Court rejects plea of casino vendor
Thursday, April 18, 2002 | 11:08 a.m.
CARSON CITY -- In a 4-3 decision, the Nevada Supreme Court on Tuesday refused to grant another exemption to the rule that civil suits must be brought to trial within five years or they will be dismissed.
The court rejected the appeal of David Morgan, who sued the Sands Hotel and Casino in Las Vegas in April 1994, claiming he was owed money for supplying roadside billboard advertisement for the resort.
The case was assigned to mandatory arbitration that took one year.
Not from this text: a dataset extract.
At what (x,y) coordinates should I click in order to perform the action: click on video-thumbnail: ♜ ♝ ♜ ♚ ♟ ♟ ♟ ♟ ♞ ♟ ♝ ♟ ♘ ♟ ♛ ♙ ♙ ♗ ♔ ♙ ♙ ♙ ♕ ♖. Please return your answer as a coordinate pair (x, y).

The arbitrator recommended a settlement of $11,200 plus interest and attorney fees for Morgan.
The Sands demanded a trial instead, and the case languished until a trial was set for January 2000, or eight months past the mandatory five-year deadline.
District Judge Gene Porter dismissed the case on grounds it had not been brought to trial within the time limit. Morgan, in his appeal, said the time the case was in mandatory arbitration should extend the five-year limitation.
The court, in the majority opinion written by Justice Deborah Agosti, said it has recognized only two exceptions in the past to the five-year rule -- a medical malpractice case that is pending before a medical screening panel and a court-ordered stay by a district judge.
Agosti said that after the Sands requested a trial, Morgan made no effort in the following 2 1/2 years to bring the case to trial. The majority opinion said the burden was still on Morgan to get the trial started, not the Sands, though it requested the trial.
The court also rejected Morgan's claim that he should be entitled to the arbitrator's finding of $11,200 plus interest and attorney fees. It said once a request for a trial is filed, it supersedes the arbitration award.
Justice Myron Leavitt, who wrote the dissent, said once the case is referred to mandatory arbitration, there is nothing that can be done until the process is ended.
"A plaintiff is bound by the five-year limitation period, yet can do nothing to expedite the case while it is still in the court-annexed arbitration program," Leavitt wrote. The time for arbitration should be added on to the five-year period to avoid "the harsh result" of having the case dismissed, he said.
Joining Leavitt in the dissent were Chief Justice Bill Maupin and Justice Bob Rose. Those in the majority were Agosti, Justices Miriam Shearing and Nancy Becker and District Judge Peter Breen of Reno, who sat in place of Justice Cliff Young.